# what type of practitioner are you?



## cwk (Aug 19, 2010)

i was reading geezers best wing chun fighter thread and it got me thinking of this topic. I thought it'd be better to start a new thread than to derail geezers'.

So,
what type of practitioner are you? do you concentrate more on the fighting side, training more for speed and power, plenty of sparring etc, or are you more into the art side, perfecting your forms, getting your sensitivity to a very high level with chi sao, practicing qigong,etc.
or maybe somewhere in between?

I'd like to work on my sensitivity but I don't have any good wing chun guys around to train with ( and haven't for a while) so my main focus of training is the heavy bag, the mook jong and technique/ sparring practice with my regular taiji training partner.
I think I'd have to say I'm more geared towards the fighting side. (must be the scottish blood in me lol)
What about you guys?


----------



## dosk3n (Aug 19, 2010)

Im both really.

In class we do not really spar. Maybe once every few months when the senior instructor does the class but when Sifu is teaching we learn drills and sensitivity. I would say our drill are geared up towards fighting as it is the sort of punch comes in then you do this this and this kind of drill.

We also do lots of sensitivity drills such as bong, lap, punch.

When we train on Sundays which is not a class just free training then we gear up and practice fighting.


----------



## KamonGuy2 (Aug 19, 2010)

The trouble is , that some people are too much of one and not the other. You must be a balanced fighter - appereciating the traditional side of martial arts, but also being able to presure test your art as well. 

If people dont like sparring or working on the fighting side of training, then they shouldnt be doing a martial art in the first place. An art that focuses solely on technical movements etc, is not worth doing

I love the theoretical side of martial arts (understanding how the body works), but at the end of the day, it should be applicable otherwise it is not really a martial art

The same goes for styles that just spar and never train forms - there is no art there (you might as well just brawl)

Ying and yang


----------



## matsu (Aug 19, 2010)

i want to do all of it!
always has been.
 i want to know everything,be able to do everything to the best of my ability.... which might be not as good as lots of other people but i want to be preofiicient in the art but be able to use it if needed.
and the only way thats possible is to spar and experience an attacker.
i used to compete in karate but i,m too old to take wing chun in that direction but i know i have to spar and get smacked about to know my wing chun works
matsu


----------



## zepedawingchun (Aug 19, 2010)

Coming from the early to middle 1970's as my martial arts beginnings, I was into full contact karate tournaments, so I don't mind the contact. So I was/am a fighter. And I think sparring is a must and feel everyone should do it. But as I have gotten older and lost a bit of that speed, and killer instinct, I also concentrate on being technically proficient with my structure, hand positions, forms, drills, chi sao, etc. I do my forms everyday and work on stuff to be as perfect as possible.

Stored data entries
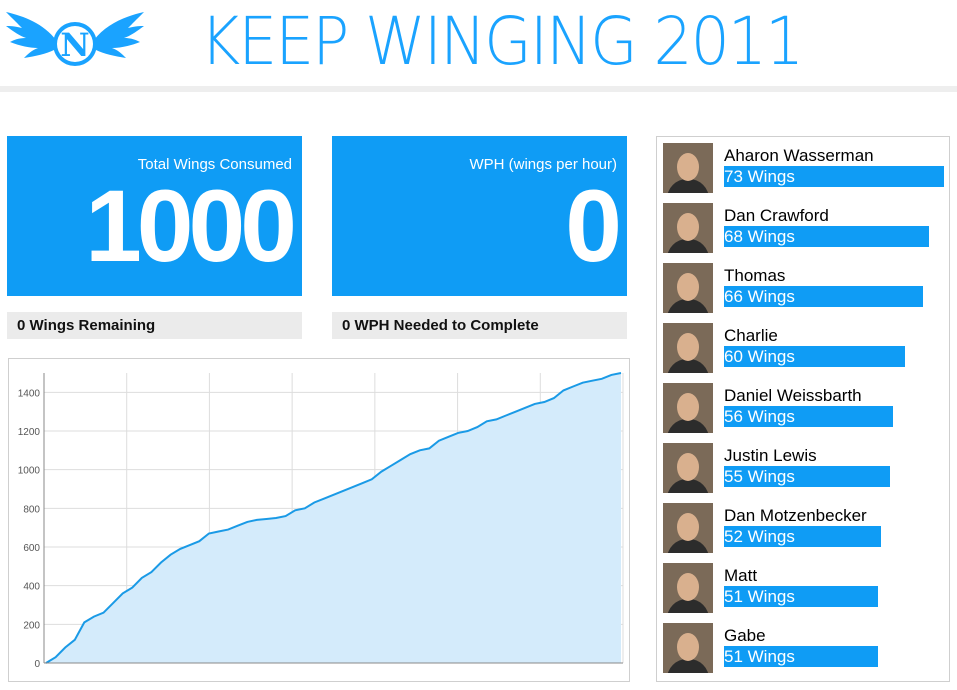  I want to click on leader-name: Dan Crawford, so click(776, 216).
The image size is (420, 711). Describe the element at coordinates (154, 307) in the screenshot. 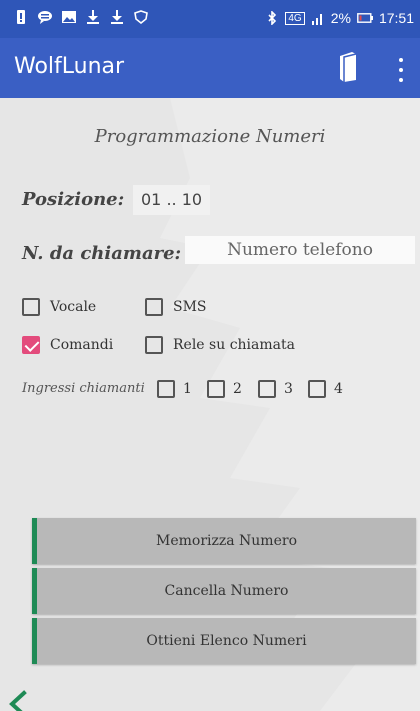

I see `sms-checkbox` at that location.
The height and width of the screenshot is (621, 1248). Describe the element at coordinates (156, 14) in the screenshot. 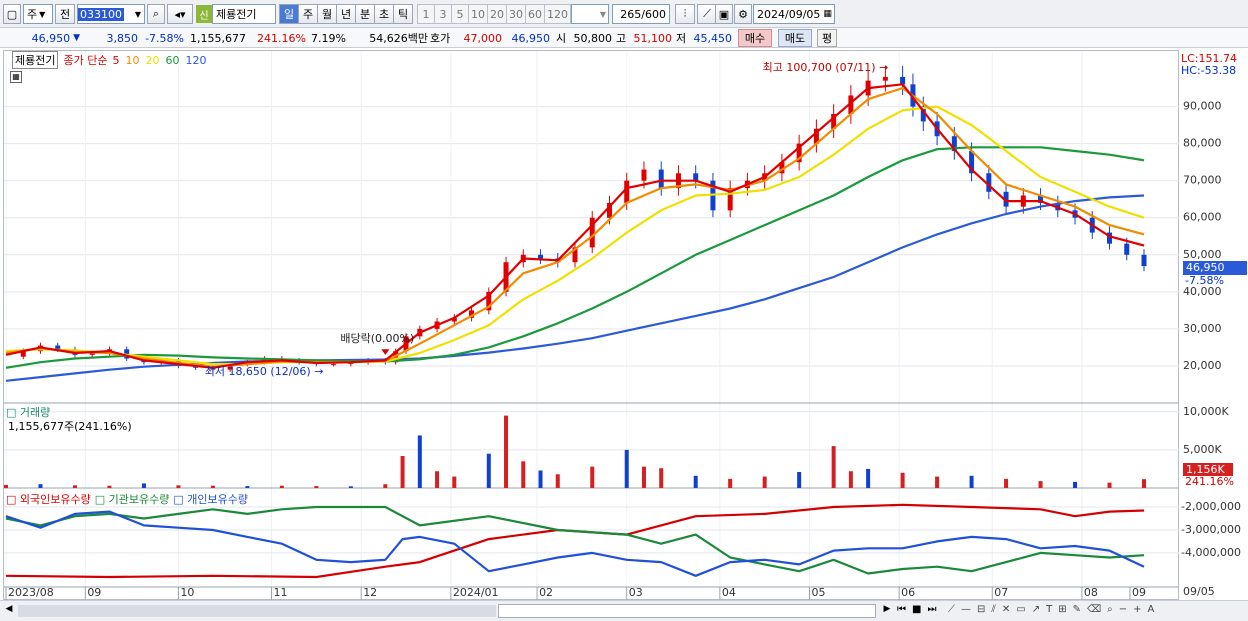

I see `search-icon: ⌕` at that location.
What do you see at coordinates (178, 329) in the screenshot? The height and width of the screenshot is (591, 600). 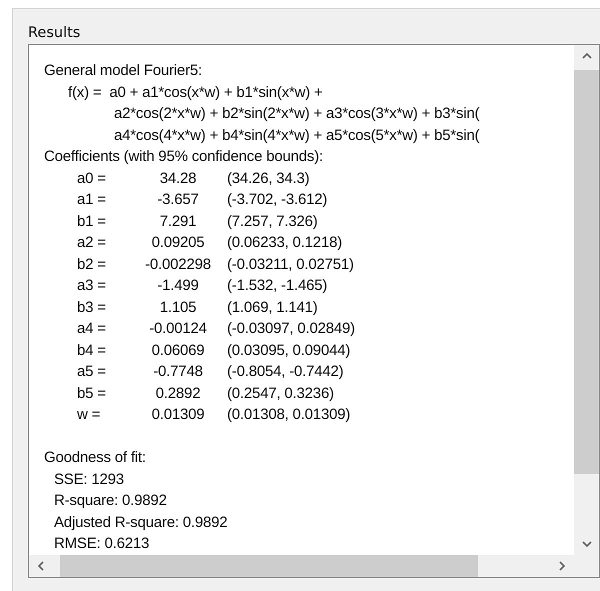 I see `coefficient-value: -0.00124` at bounding box center [178, 329].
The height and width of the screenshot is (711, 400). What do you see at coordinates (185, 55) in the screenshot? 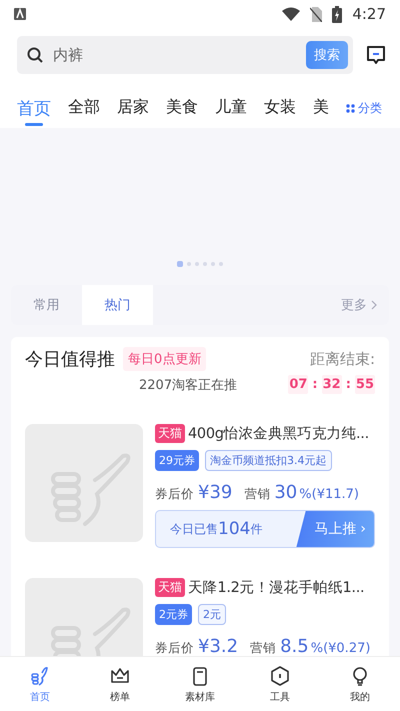
I see `search-field: 内裤 搜索` at bounding box center [185, 55].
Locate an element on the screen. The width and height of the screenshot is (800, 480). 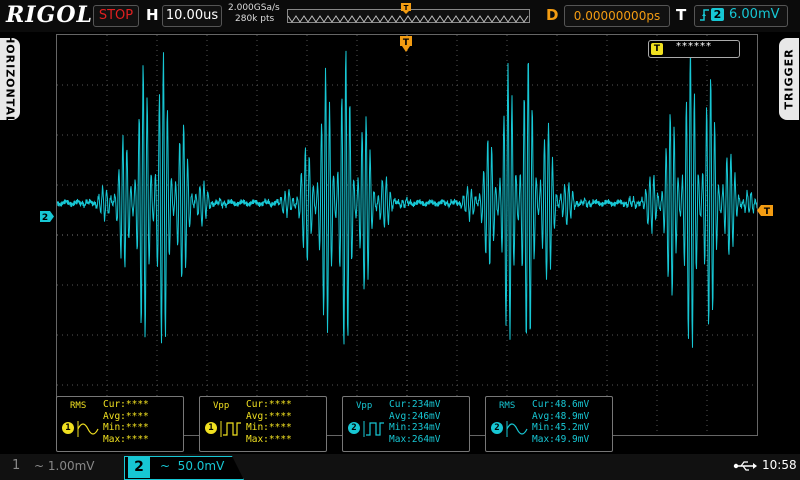
memory-depth: 280k pts is located at coordinates (255, 19).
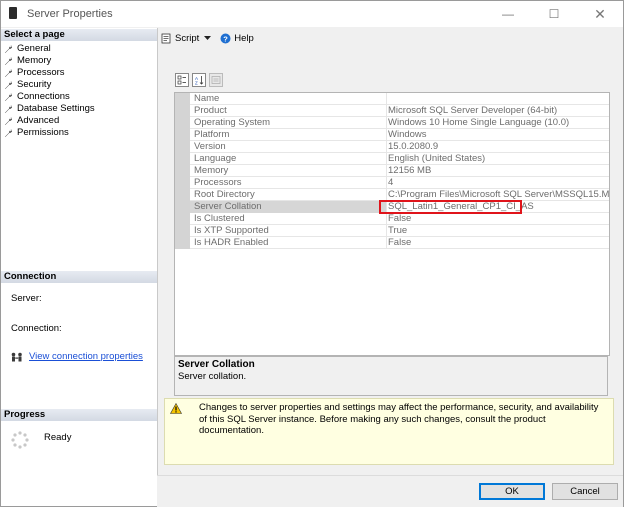  Describe the element at coordinates (20, 440) in the screenshot. I see `progress-spinner-icon` at that location.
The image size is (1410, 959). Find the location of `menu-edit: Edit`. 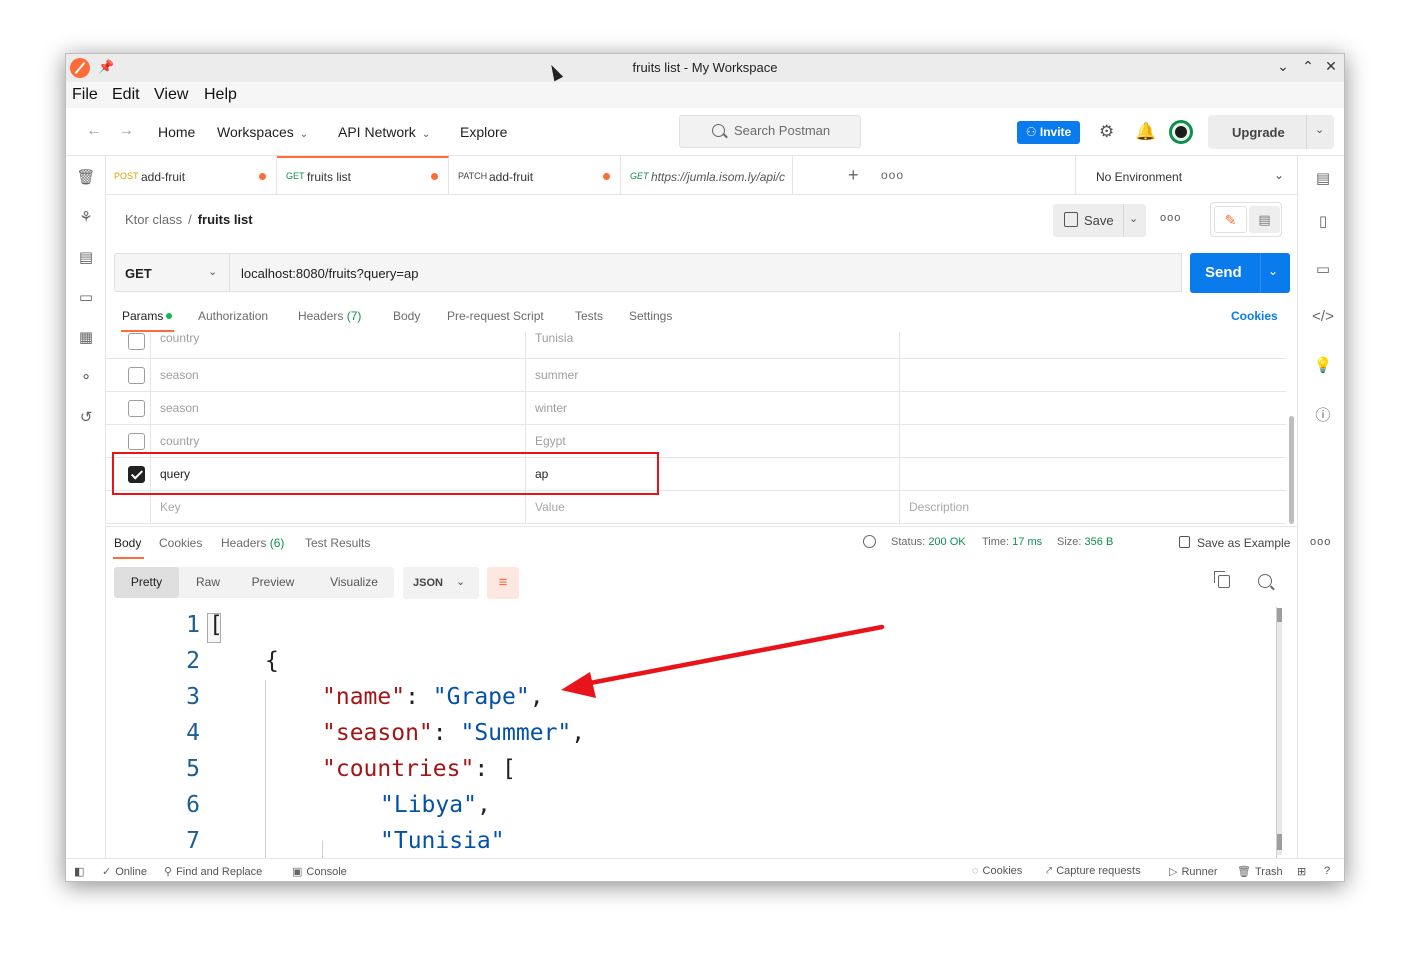

menu-edit: Edit is located at coordinates (126, 95).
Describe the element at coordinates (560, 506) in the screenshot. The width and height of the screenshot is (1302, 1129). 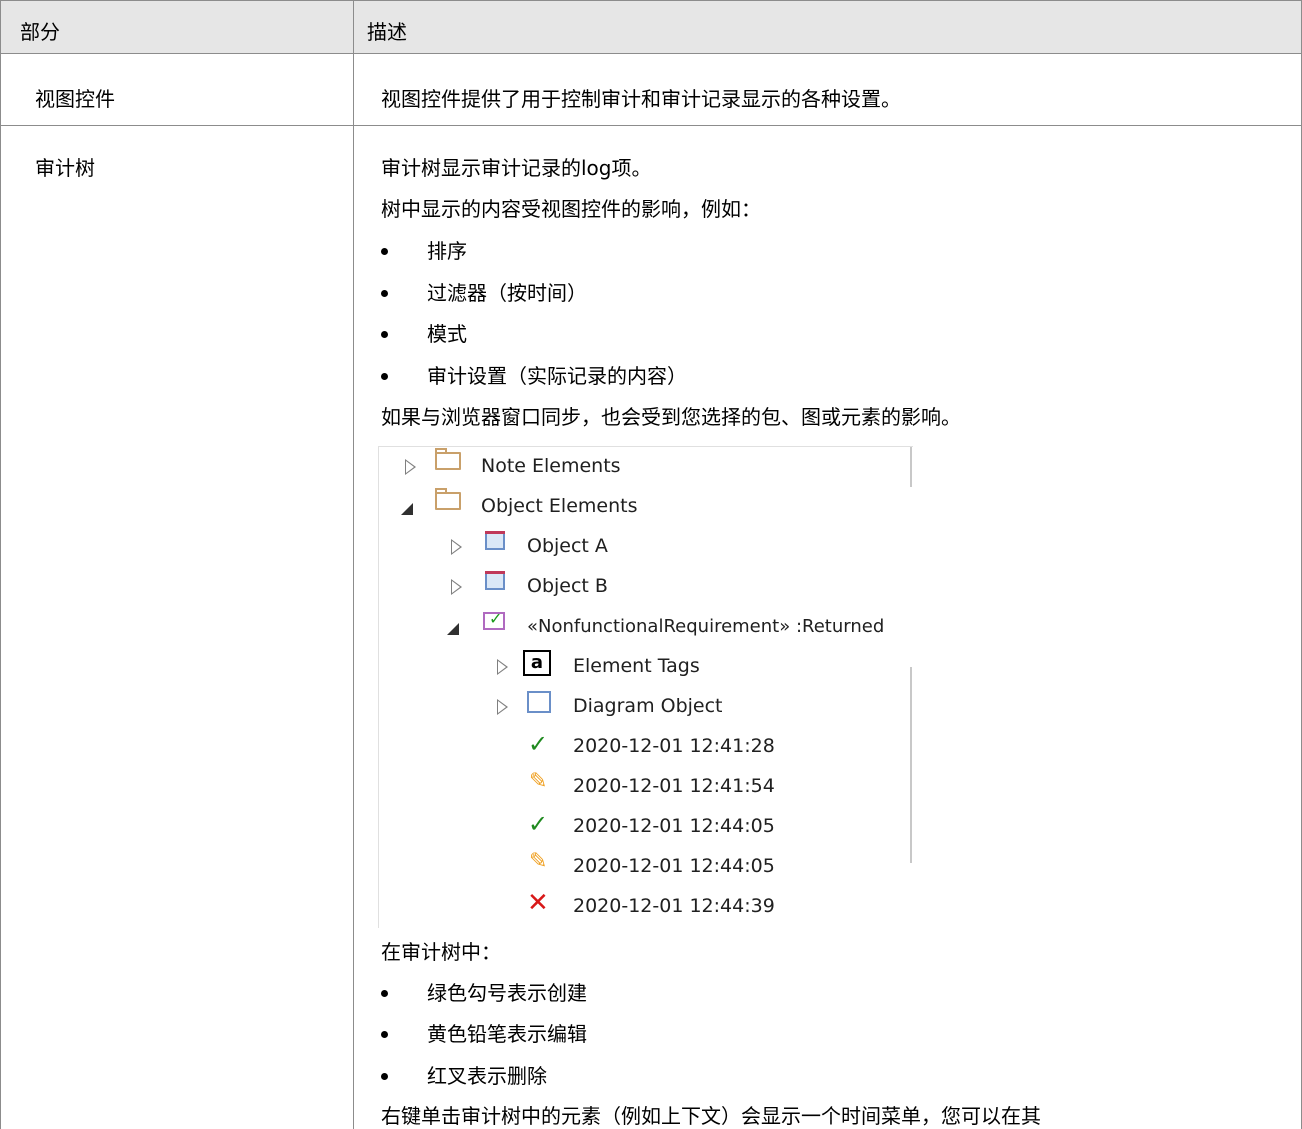
I see `tree-node-label: Object Elements` at that location.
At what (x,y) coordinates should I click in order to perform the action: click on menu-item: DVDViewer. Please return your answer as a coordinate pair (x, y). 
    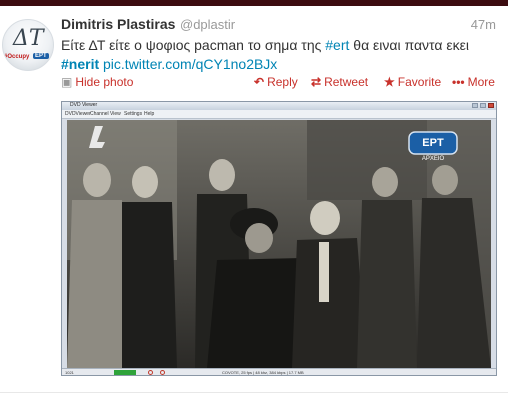
    Looking at the image, I should click on (78, 114).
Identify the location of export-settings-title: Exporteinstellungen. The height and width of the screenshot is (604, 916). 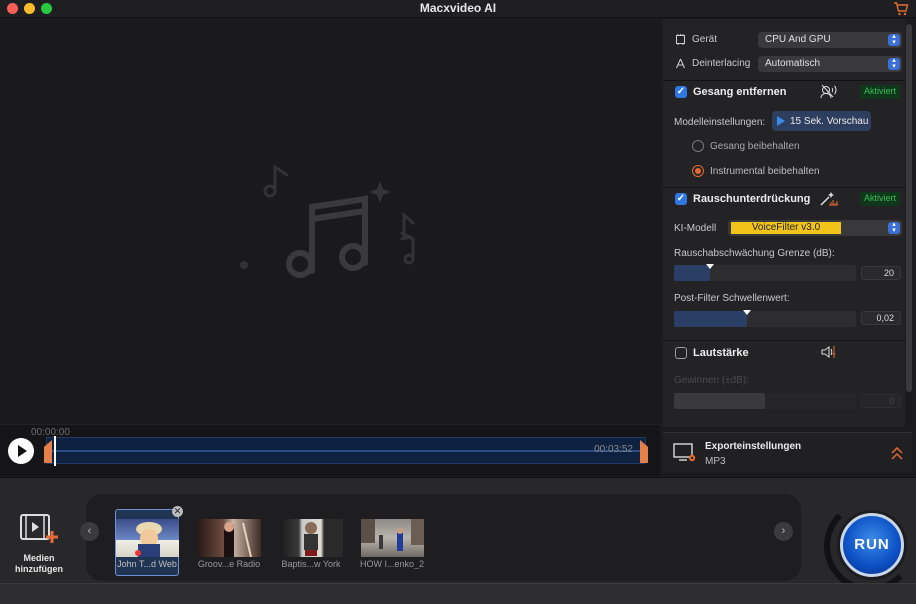
(754, 446).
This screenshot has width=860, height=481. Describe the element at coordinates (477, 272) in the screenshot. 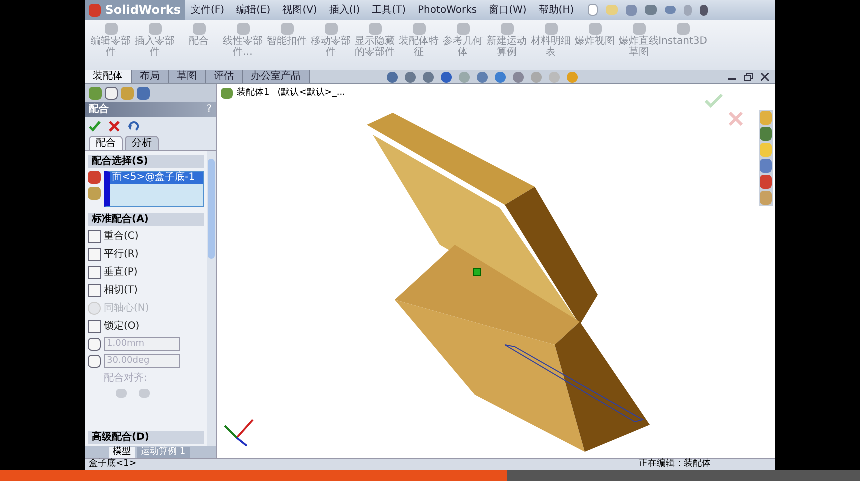

I see `selection-handle-icon` at that location.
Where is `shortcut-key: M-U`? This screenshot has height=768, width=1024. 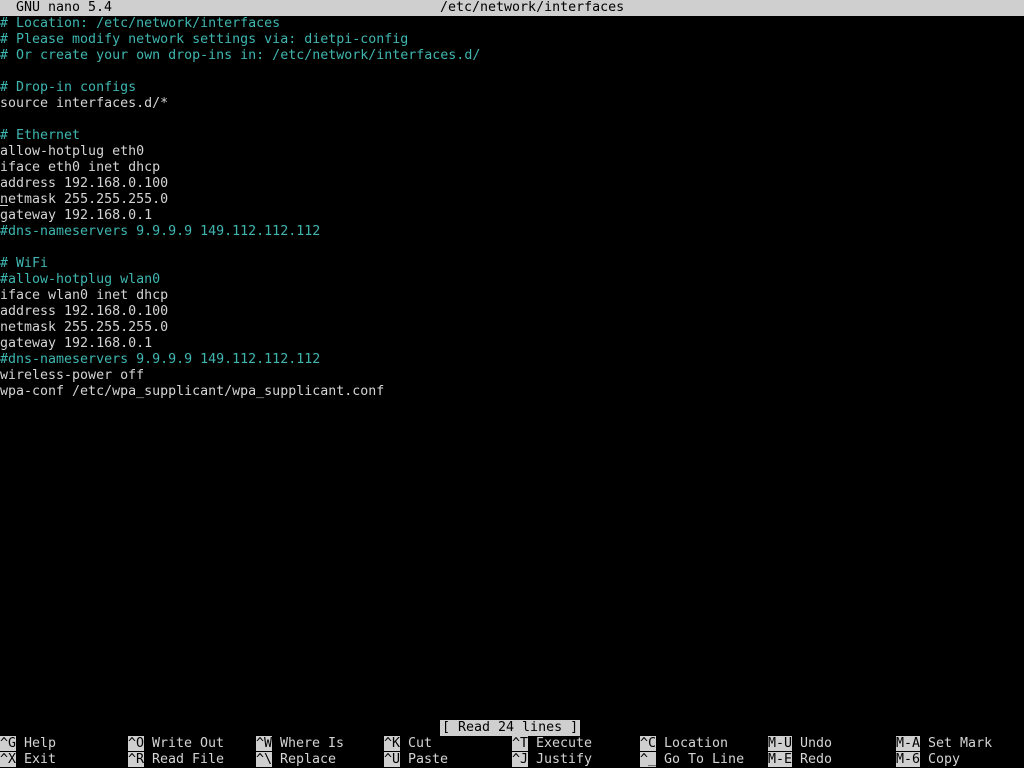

EXERCISE DIRECTIONS:
Reproduce word for word the part of the forum thread on training focus running from "Coming from the" down to "perfect as possible.". The items come from a source separate from the forum thread.

ANSWER TO THE PROBLEM:
Coming from the early to middle 1970's as my martial arts beginnings, I was into full contact karate tournaments, so I don't mind the contact. So I was/am a fighter. And I think sparring is a must and feel everyone should do it. But as I have gotten older and lost a bit of that speed, and killer instinct, I also concentrate on being technically proficient with my structure, hand positions, forms, drills, chi sao, etc. I do my forms everyday and work on stuff to be as perfect as possible.